米連邦第9巡回控訴裁判所は、マイクロソフトによるアクティビジョン・ブリザード買収に対する連邦取引委員会(FTC)の独占禁止法訴訟を正式に棄却するという画期的な判決を下した。ロイター通信によると、3人の判事からなる合議体は、FTCが690億ドル(約4984億元)に上る買収がビデオゲーム市場における競争を阻害することを証明できなかったと判断し、世界のゲーム業界における世界最大の合併・買収の法的ハードルをクリアした。
この紛争は、FTCが2022年に提訴した訴訟に端を発している。連邦裁判所の文書の中で、FTCはマイクロソフトが「コール オブ デューティ」などの有名IPの所有者を買収した後、Xbox本体、Xbox Game Passサブスクリプションサービス、クラウドゲームプラットフォームを通じて独占的行為を行う可能性があると指摘した。しかし、サンフランシスコ地方裁判所のジャクリーン・スコット・コーリー判事は2023年7月、FTCが提出した証拠は、買収が「競争を著しく減退させる」ことを証明するには不十分であるとの判決を下しました。
FTCはその後、裁判所はより寛大な審査基準を採用すべきだったと主張して控訴しましたが、23ページに及ぶ最新の判決において、第9巡回区控訴裁判所は下級裁判所が法的基準を正しく適用したことを明確にしました。
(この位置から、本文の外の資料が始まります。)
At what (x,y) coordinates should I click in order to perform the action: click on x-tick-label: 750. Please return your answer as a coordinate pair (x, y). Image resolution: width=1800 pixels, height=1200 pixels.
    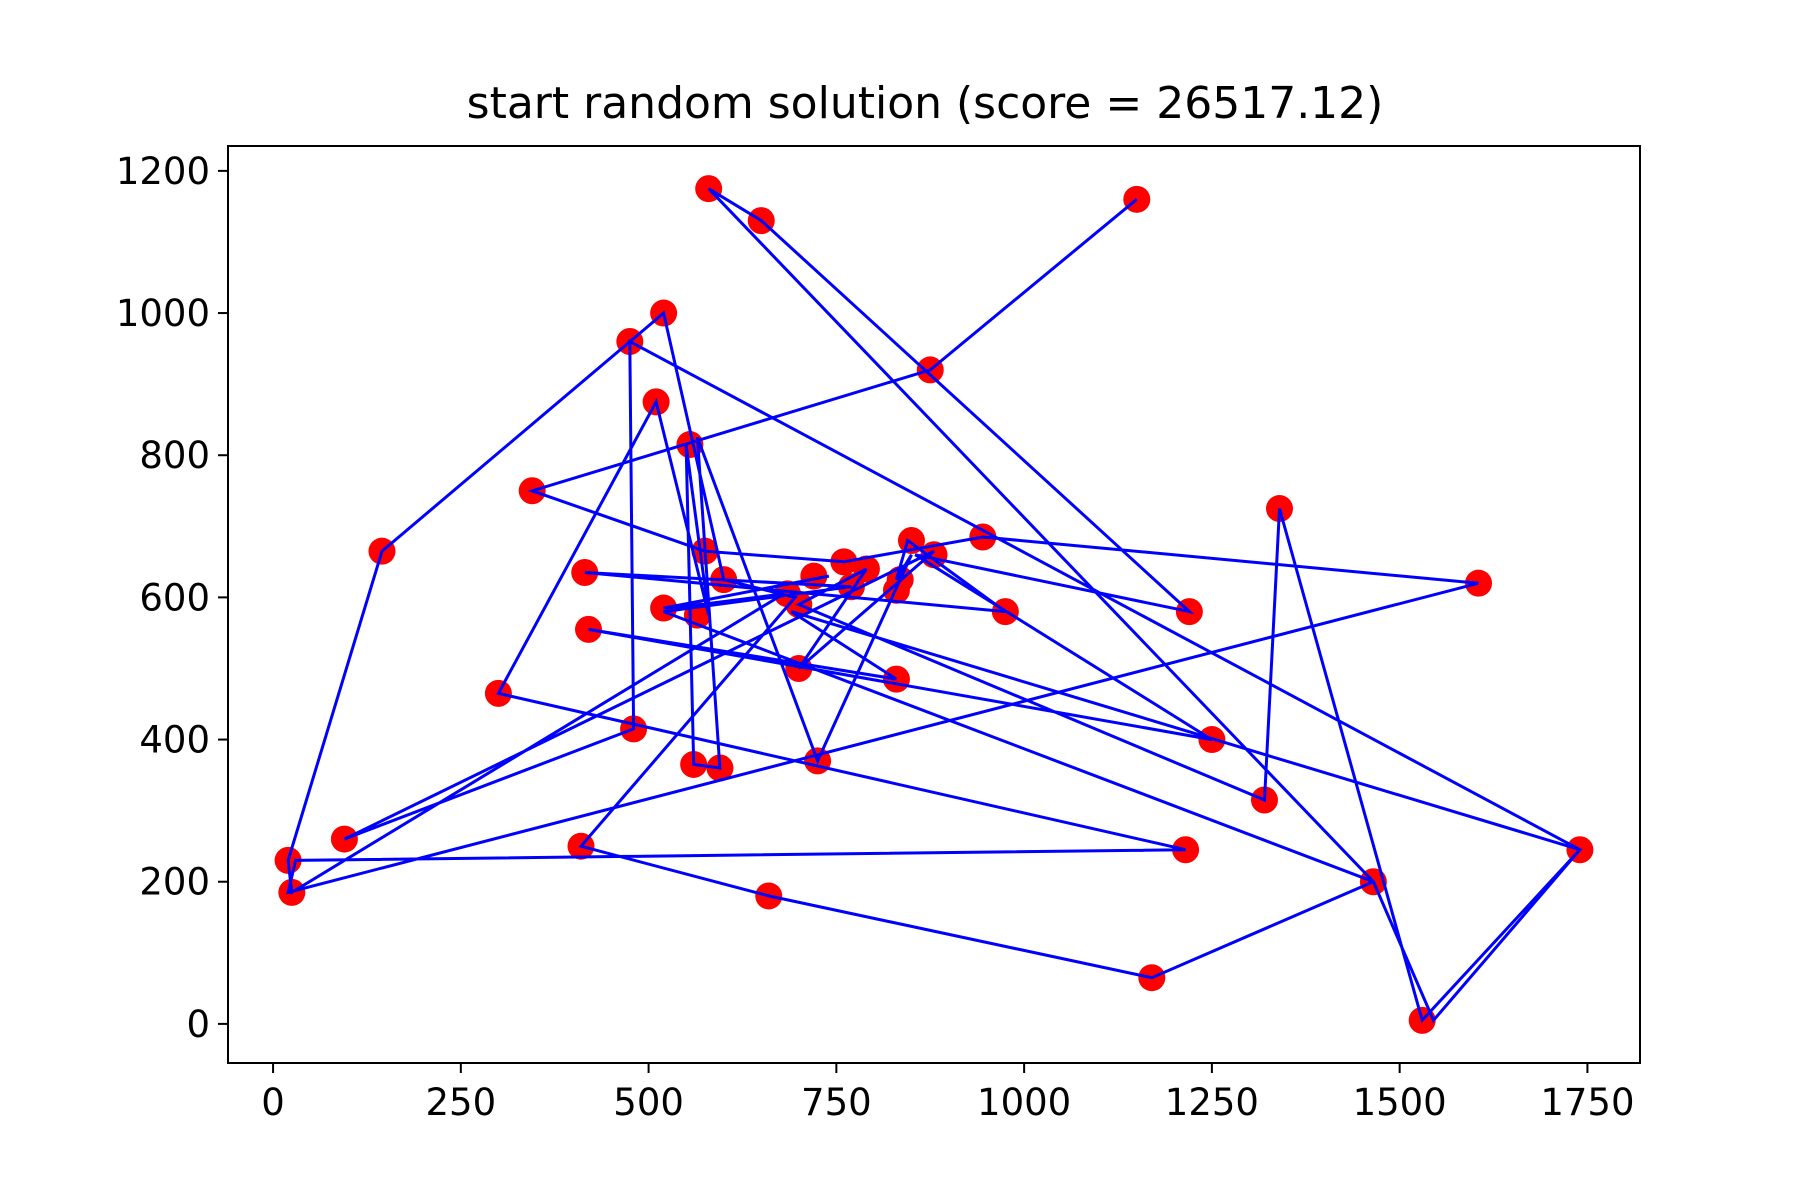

同裁判所は、「特に任天堂やNVIDIAといった企業が既に『コール オブ デューティ』のクロスプラットフォーム契約を締結している状況において、FTCはマイクロソフトが競合他社を排除する動機や能力を有していたことを証明できなかった」と強調しました。
業界ブログ「Windows Central」によると、マイクロソフトはこれまでにも複数のプラットフォームと10年間の『コール オブ デューティ』ライセンス契約を締結しています。アクティビジョン・ブリザードのCEO、ボビー・コティック氏は、判決発表後、LinkedInを通じて、これは「世界中のプレイヤーにとってよりオープンなエコシステムを構築するための重要な一歩」だと述べました。
規制動向に関しては、反トラスト調査機関である米国反トラスト協会(ATI)が公式サイトで分析を発表し、今回の件がテクノロジー大手の今後の合併・買収(M&A)審査基準に影響を与える可能性があると指摘しました。ゲーム開発者フォーラム「ResetEra」では、「コンソールプラットフォームの独占戦略」についてユーザー間で激しい議論が交わされ、一部の開発者は業界の集中度が高まることを懸念していました。
マイクロソフトが米国証券取引委員会(SEC)に提出した書類によると、買収手続きは6月までに完了する見込みです。ブリザード・エンターテイメントのIP(「World of Warcraft」や「Diablo」など)の今後の運営計画に関する最新情報は、ブリザード・エンターテイメントの公式サイトで発表されます。なお、中国のプレイヤーは、今回の取引がブリザードとNetEase間の国内サーバー運営に関する紛争とは無関係であることをご承知おきください。